THERE’S something that professional musicians sometimes describe as “the tyranny of the dots”, and I was reminded of it during Nell Leyshon’s multi-layered play, Folk, now on at Hampstead Theatre Studio.
Set, as is so much of Leyshon’s best work, in her native Somerset, it centres on the lives of two sisters. One of them, Louie, is slightly crippled and a bit slow but possessed of an innate love and understanding of music. All the songs she learned from her mother are imprinted in her memory and in her soul.
When classically-trained London academic Cecil Sharp arrives to “collect” songs, in an expressed effort to save the music of England, he is transfixed by her singing and her embodiment of the spirit of the songs. He writes them down, both their lyrics and the notes. She can read neither. He leaves, promising that her songs will inspire his own compositions.
But, discovering his own talents to be insignificant, he “arranges” Louie’s songs with what he regards as suitable orchestration for the time, engages a professional singer and holds a hugely successful soiree at the conservatoire he runs in the capital. He publishes the songs and his arrangements, under his own name.
Back in Somerset, Louie’s delight at his return is fast followed by disappointment and anger that her mother’s songs have been commandeered and claimed without permission, and quickly realises that the soul of the songs, their rhythms and their meanings, has been lost.
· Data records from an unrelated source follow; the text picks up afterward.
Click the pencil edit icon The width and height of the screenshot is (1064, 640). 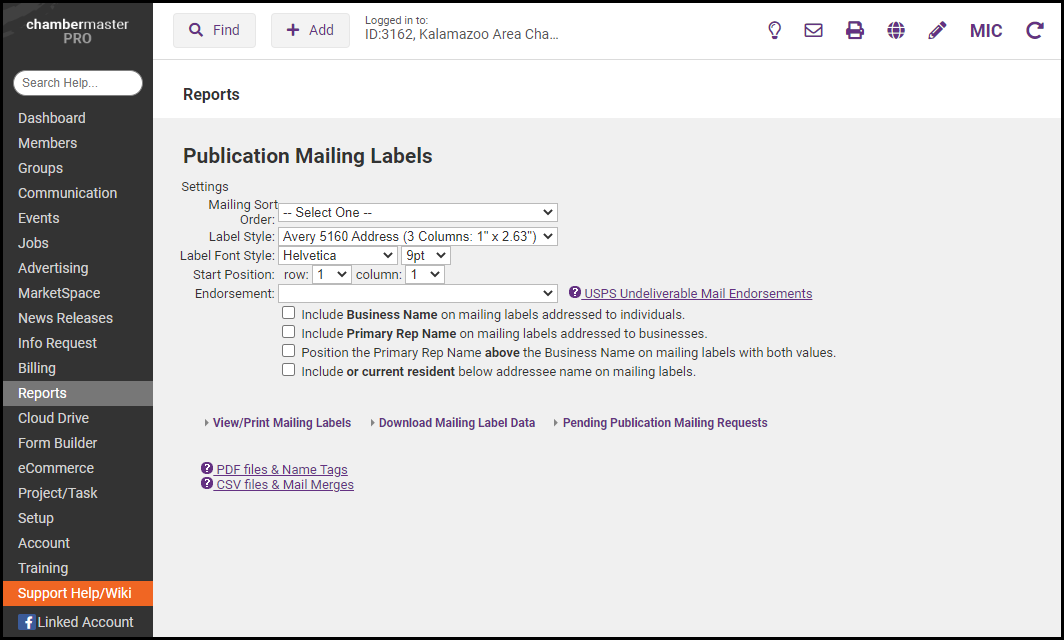(x=937, y=30)

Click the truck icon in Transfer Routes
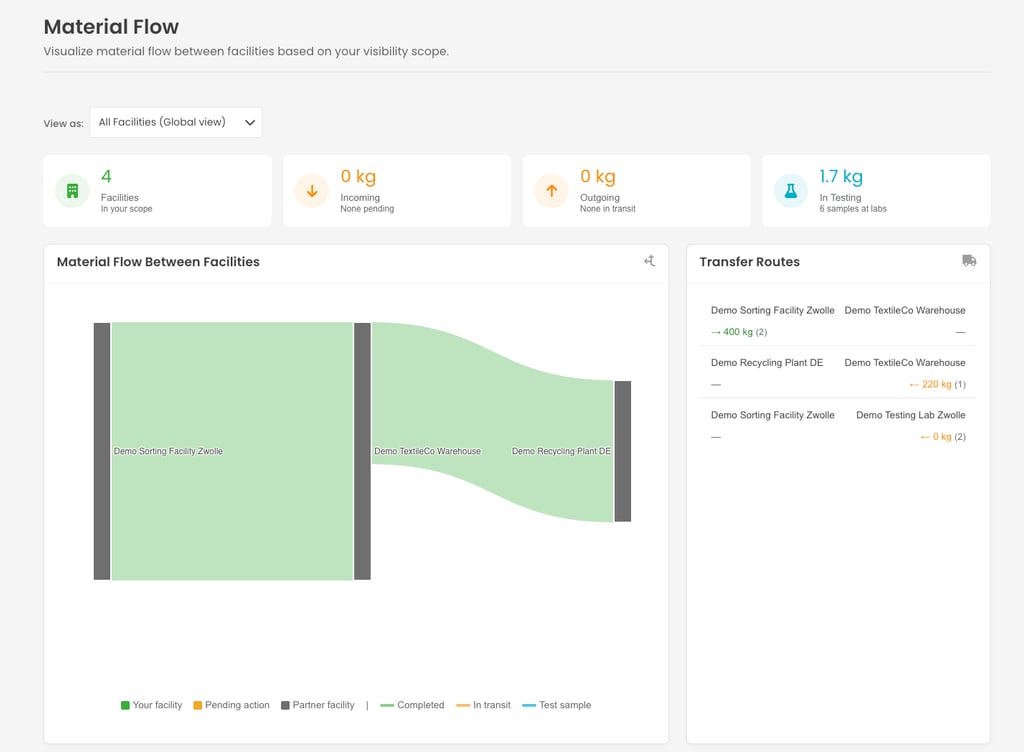969,261
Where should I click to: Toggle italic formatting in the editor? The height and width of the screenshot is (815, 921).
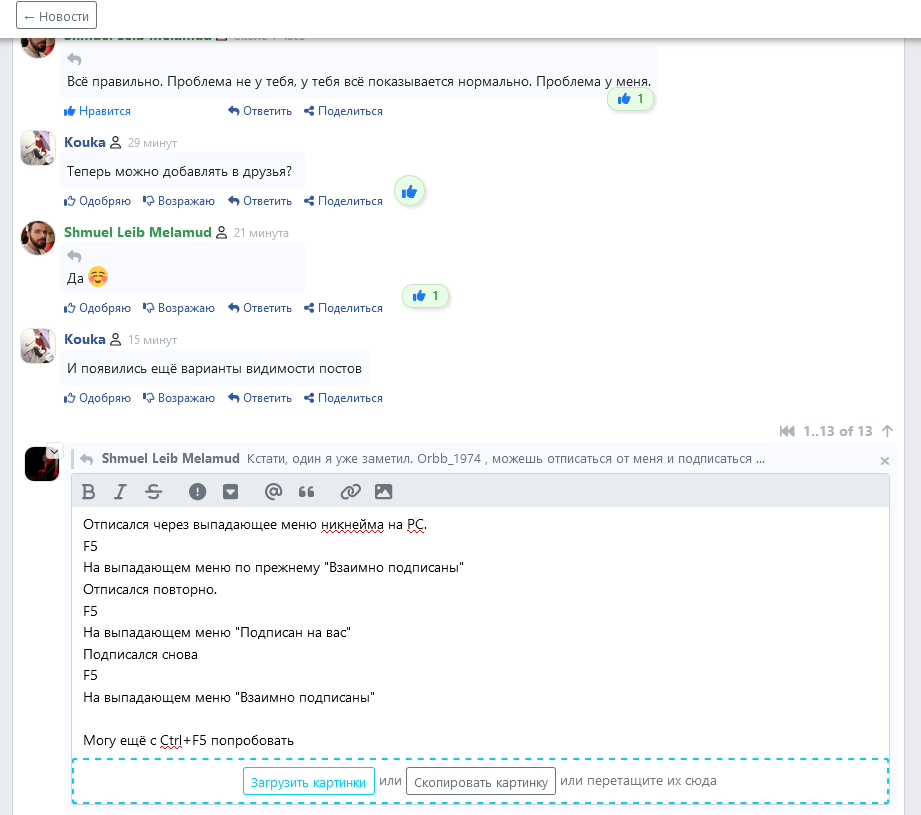120,491
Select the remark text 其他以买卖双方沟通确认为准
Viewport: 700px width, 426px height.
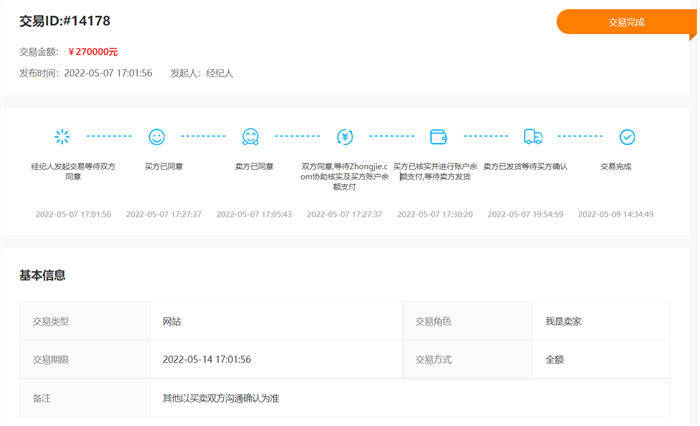click(x=220, y=398)
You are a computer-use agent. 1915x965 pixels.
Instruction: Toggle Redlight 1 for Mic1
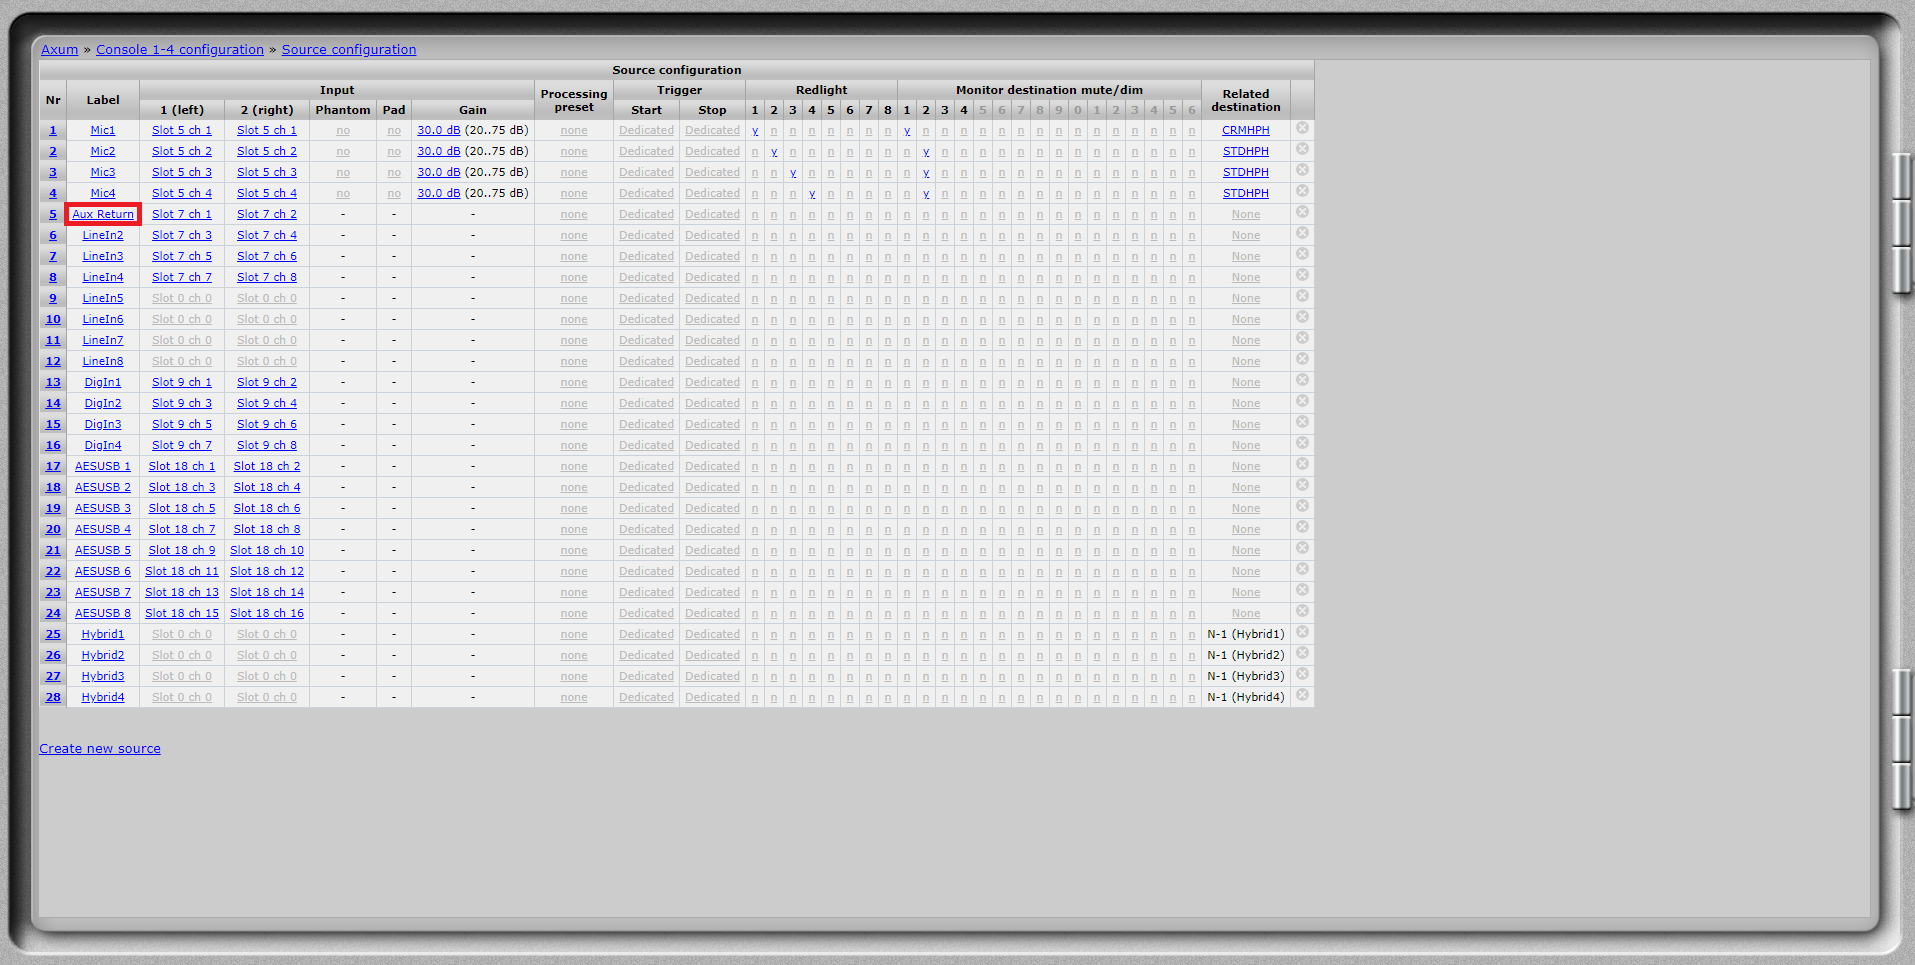(755, 131)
Some reviewers of Nell Leyshon’s play have viewed it from the prevailing angle of “cultural appropriation” but it is about MUCH more than that. It is set in 1903, in Hambridge, where Sharp was visiting his friend, the Rev Charles Marson, and woke up one morning to hear the gardener singing. This was just at the time when mechanisation was taking over the livelihoods of the rural poor. Louie and her sister Lucy were gloving outworkers, toiling on their gloving donkeys to finish the gloves from the skins cut and sent from the tannery.
Sharp, determined to establish an English Musical Tradition, could not have been more delighted that the gardener’s name was John England. He was singing The Seeds of Love, famously the first song that Sharp “collected.” But John had to choose between menial work at the tannery and a future in the New World. Before long, mechanised farm machinery would mean that the field workers’ work songs would no longer be needed.
Louie’s heartfelt plea for the organic nature of the songs to be preserved, to be developed by their singers, was doomed. Without the involvement of Cecil Sharp, known as the father of the English folksong revival, many of the songs would have been lost forever.
The playwright has created a lyrical, poignant and powerful story around the lives of the urbane Sharp, played with steel, charm and enthusiasm by Simon Robson, the ambitiously callous John (Ben Allen) and sisters Louie (Mariam Haque) and Lucy (Sasha Frost.)
Mariam Haque’s mesmerising performance captures the certainty, passion, grief and pure musicality of Louie Hooper, the heart of Folk. Her extraordinary intensity, closing her eyes to block out irrelevant sounds, weaving her agile hands in agony, joy and recollection of the physical locations of the music she carries, is a wonder.
Sasha Frost’s Lucy is a scornful older sister, holding back her own mourning for the sake of her little sister and their lives together, balanced on the breadline.
This was a Somerset that is still just visible to locals, and the writer has captured (again) its essence, at the same time as introducing the audience to some of Hooper’s songs, performed by all the cast as well as= by Mariam Haque as solos.
Folk is sold out at the Hampstead Studio, where it runs until early February. There are plans for a transfer to a larger theatre, and/or a tour. Let’s hope that it comes home and our readers get the chance to see it at a theatre in the South West.